Pero he aquí que su nuevo libro, La vida que respira (Valencia, Pre-Textos, 2011) es sin proponérselo, una plena revelación.  No sólo porque revela la destreza y certeza de un poeta liberado del lenguaje mismo, capaz de decirlo casi todo con un puñado de palabras, sino porque la noción de que la poesía es la última verdad creíble irrumpe aquí con intensidad y, a la vez, con sobriedad; de modo que da de hablar, por fin, al silencio, y nos hace parte de su lacónica elocuencia.

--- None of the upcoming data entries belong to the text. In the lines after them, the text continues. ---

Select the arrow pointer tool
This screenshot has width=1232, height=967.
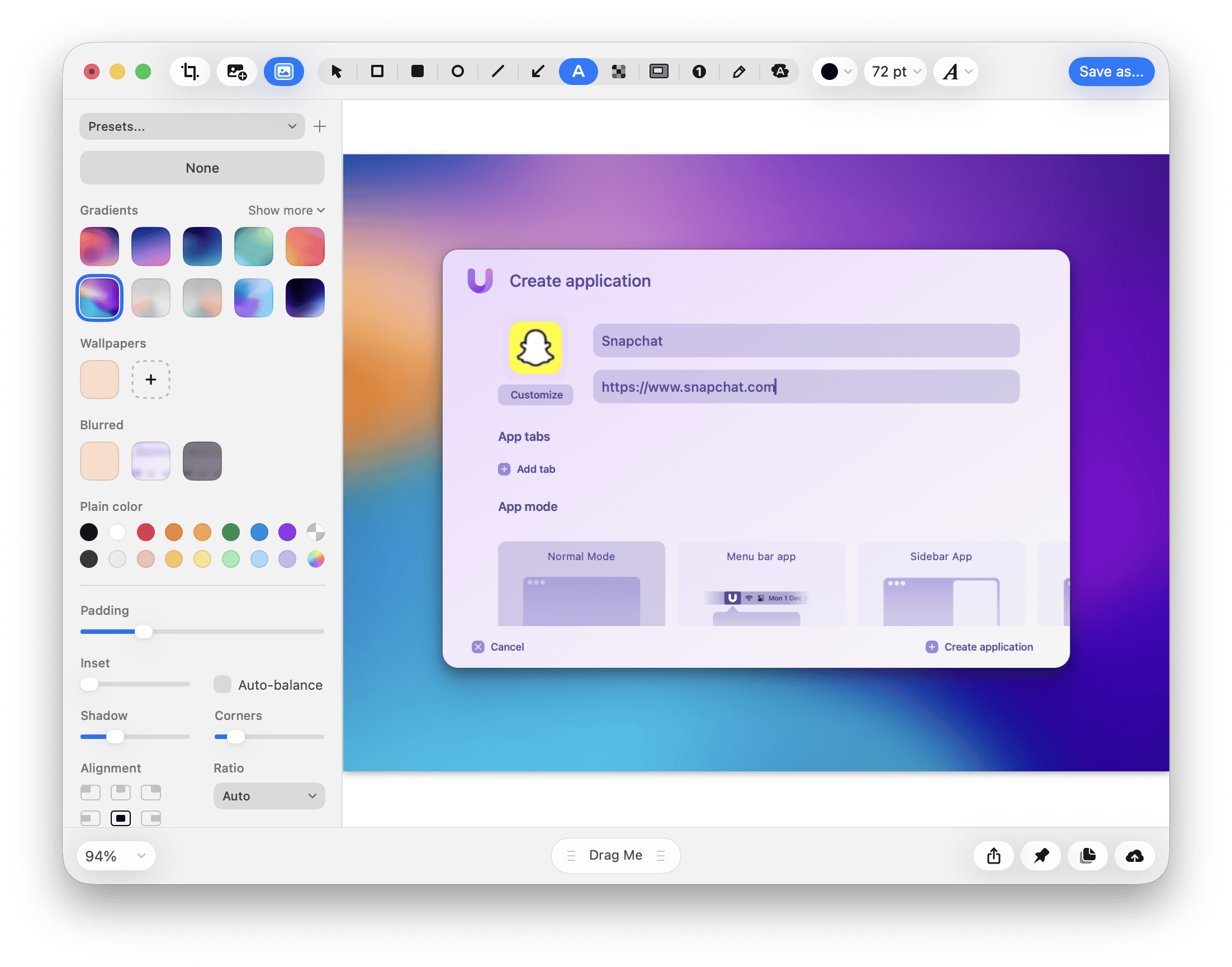[x=337, y=72]
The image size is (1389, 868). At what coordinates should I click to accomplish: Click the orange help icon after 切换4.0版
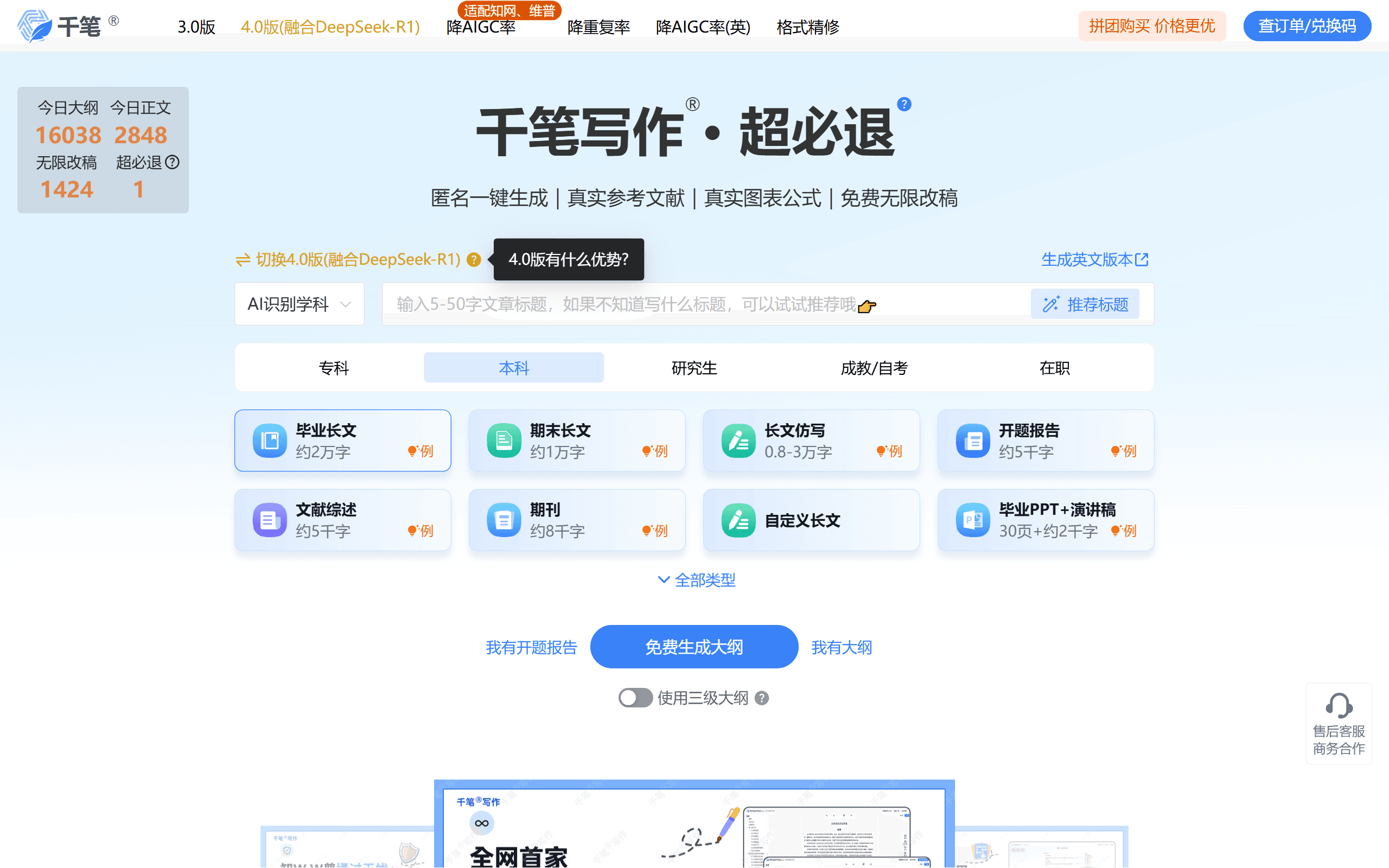point(474,260)
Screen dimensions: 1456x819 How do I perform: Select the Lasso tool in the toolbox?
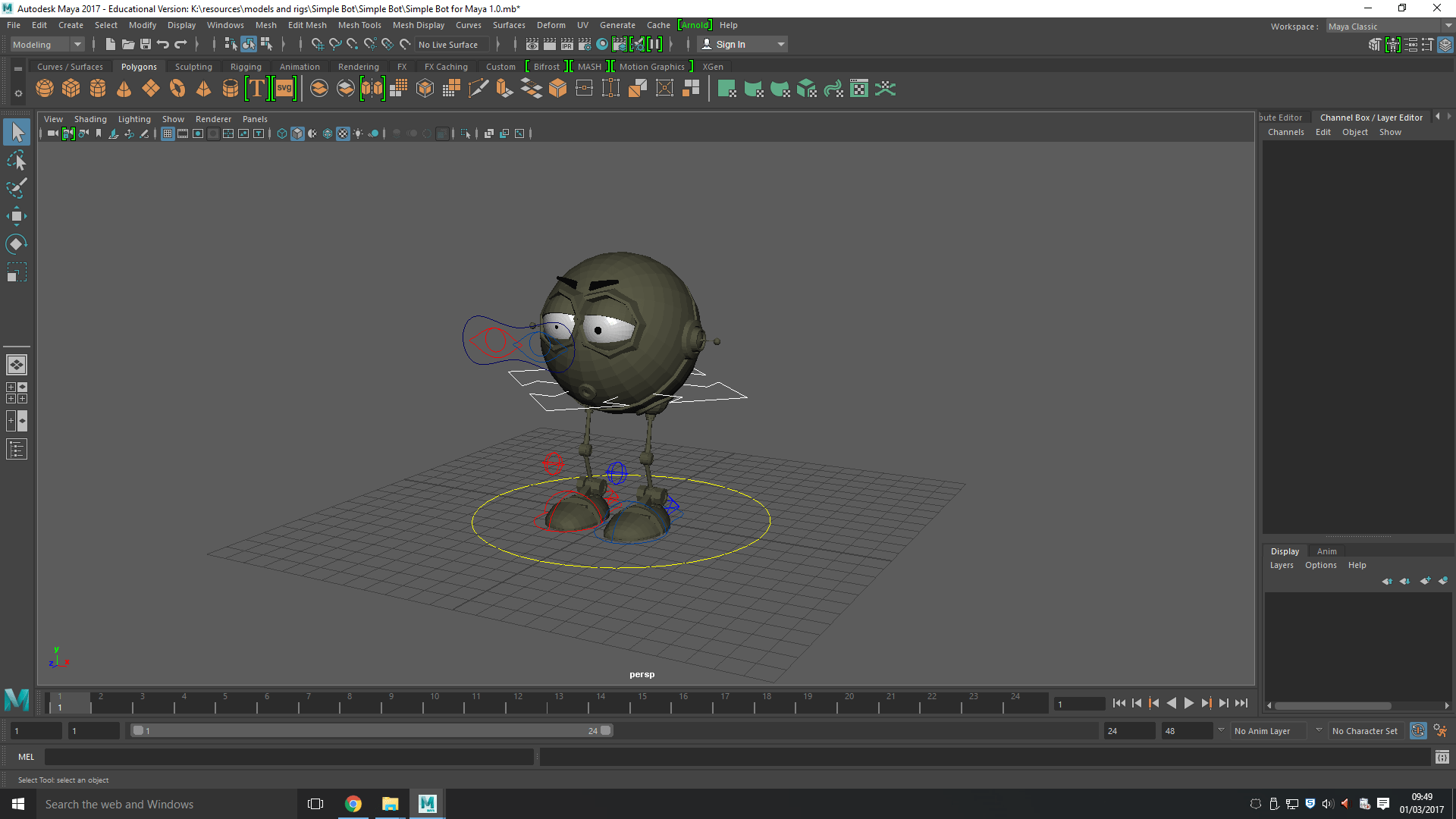pos(17,161)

Porque ahora la verdad es lo indecible, pero también aquello que el lenguaje aferra en un puño.

Lo sabe el poeta, y nos dice lo que no se sabe:

El poema celebra
o abre la grieta del silencio;
con el dolor, una secuencia
indescifrable de palabras,
intenta recoger
el gesto, y se hace trazo,
intenta dialogar
con esa parte de nosotros mismos
irreductible a las palabras.
El poema no dice:
crea el misterio con su trazo.
Nunca acaba su gesto:
empieza, siempre recomienza.

(La poesía)


De la poesía, según creo que Nicanor nos confiesa, sólo nos queda su trayecto: aparece y desaparece, pero está cuando no está, y en esa tensa y tersa expectación nos devuelve, impecablemente, sin palabras.

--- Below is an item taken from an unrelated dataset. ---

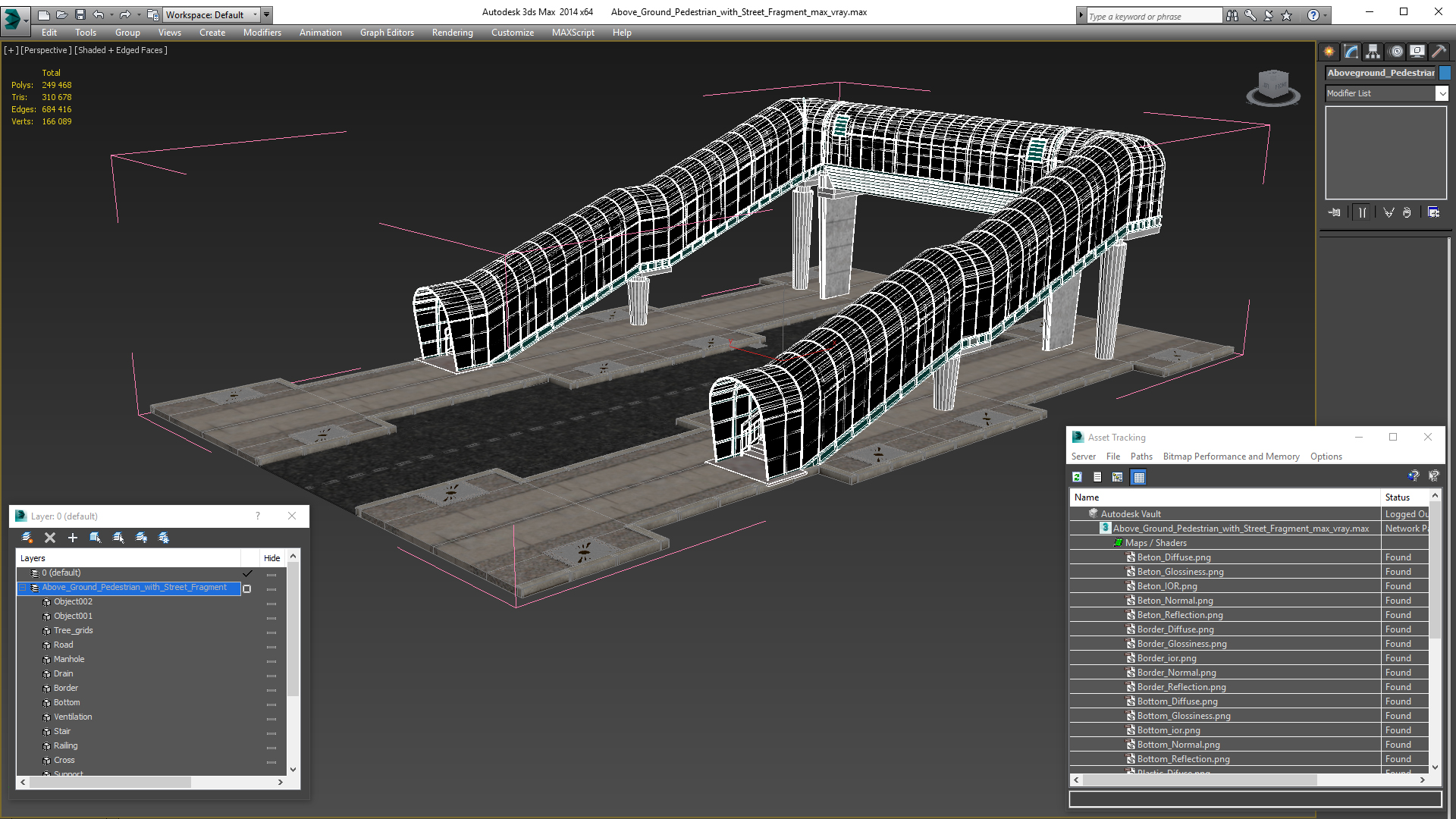Toggle Hide for the Stair object
The height and width of the screenshot is (819, 1456).
271,733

Pero nos queda, entiendo, esa promesa de volver a nombrar, vana y feliz porfía.
Por ello, el poema es también la libertad de los nombres, y la epifanía del mundo en la mirada que recobra una palabra:

Roca que no precisa de alas,
pues cuando se vive profunda
se hunde en el mundo de lo oscuro,
al fondo del abismo:
levita, se alza y vuela como el pájaro,
su más cercano descendiente.
(Sobre la levedad del peso)

El temblor de lo ignoto recorre este libro desde las agonías de la muerte de los amigos, los parientes, y la madre. Pero esta biografía (“La lámpara se enciende./El cuerpo se calcina”) es una meditación sobre la dimensión del “graphos”, de la escritura, más que sobre la “bio” (“en ese hueco de la muerte/vertemos toda nuestra vida”). Y, así, es una reflexión vivencial sobre la propia precariedad. Pero en esa misma dimensión es una lección moral (“nuestra concepción de la historia tiene que ver con nuestra concepción de la muerte”).  La escritura, al final, es una transformación revelada: fuego, pájaro, pez, le dice a José Ángel Valente, son el verbo hecho carne en el poema.  Unas palabras bastan para hacernos libres.

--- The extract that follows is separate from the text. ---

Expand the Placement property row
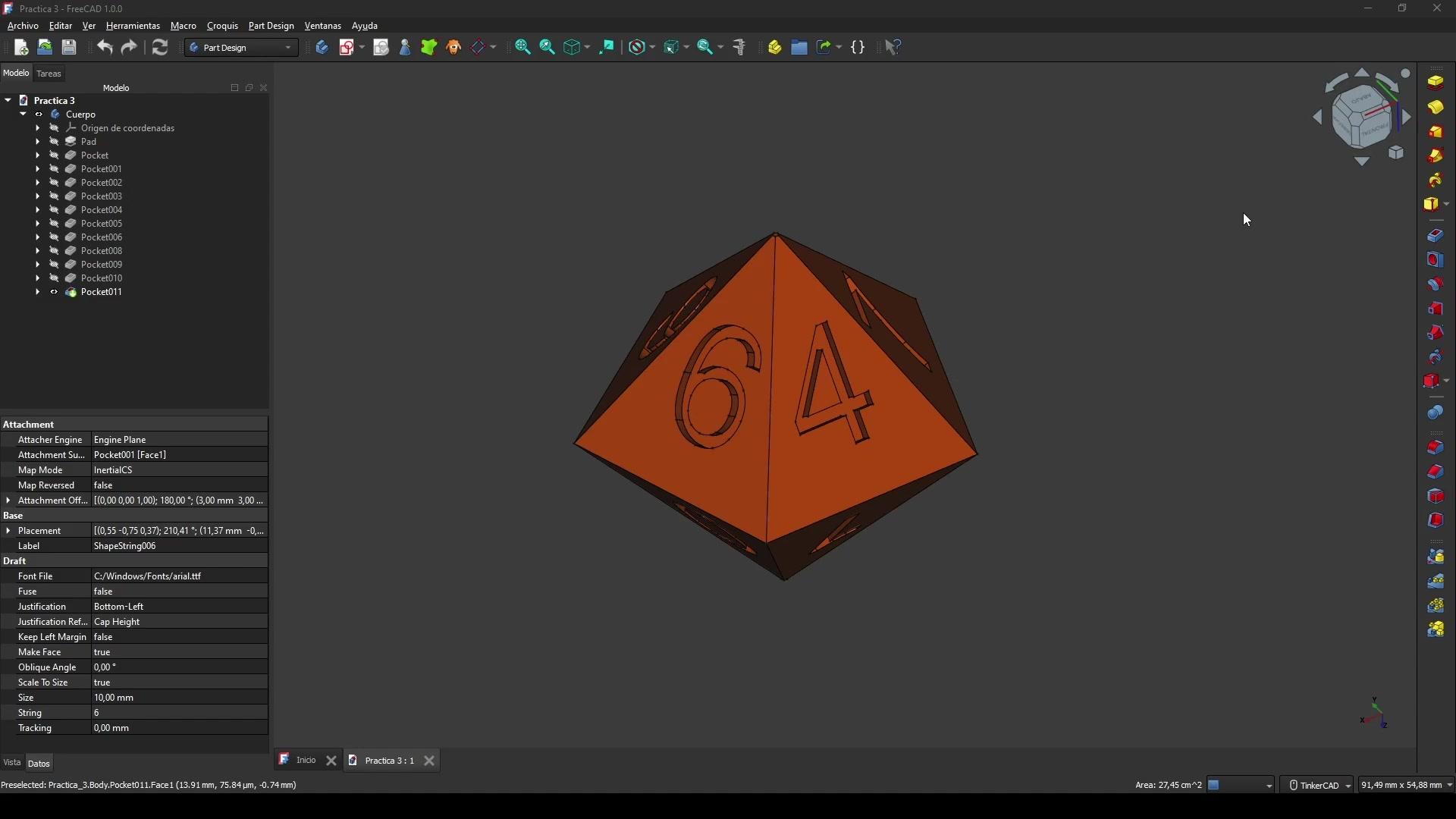The height and width of the screenshot is (819, 1456). pyautogui.click(x=8, y=531)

Con mi amigo Nicanor Vélez he compartido muchas horas de conversación amena, crítica, memoriosa, erudita y placentera.  Cuando preparé el tomo de la Poesía reunida de Rubén Darío para el Círculo de Lectores/Galaxia Gutemberg,  lo vi dedicarle tanto tiempo a una coma que me emocionó su pulcritud, y le pedí firmar la edición conmigo. Supongo que me vio tan conmovido que por cortesía aceptó.

Nicanor ha sido responsable de las mejores ediciones establecidas y solventes  de la obra de Octavio Paz, Julio Cortázar, Pablo Neruda y Federico García Lorca. Su trabajo de alquimista editorial estaba dedicado a la poesía. Tanto a Valente como a Blas de Otero. Me doy cuenta, al leerlo ahora, que los dos siempre hemos hablado de los poemas que no hemos leído pero confiamos leer como buenos lectores que lo esperan todo de un poema. No es tampoco casual sino de necesidad que Manuel Ramirez y Manolo Borrás hayan publicado, en el sentido más cierto de dar a conocer, este libro en su magnífica editorial. Pre-textos es una casa donde la poesía vive perdurable y suficiente. Las buena editoriales son espacios públicos, pero no son, felizmente, lugares populosos.

Pocos días antes de morir de su propia muerte, le envié a Encarna, su mujer, esta nota escrita para mi bitácora de “El Boomeran(g)”. Me escribió ella que Nicanor la leyó y le dijo: “Si lo dice Julio, me lo creo…” Nicanor sabía que, siempre, se trata de decir y creer, esa ecuación que hace verdadera al poema y a la poesía; esto es, a sus lectores.

Nicanor Vélez es el amigo más íntimo de la poesía y, por ello, de todos los que todavía creemos en la gracia de lo gratuito.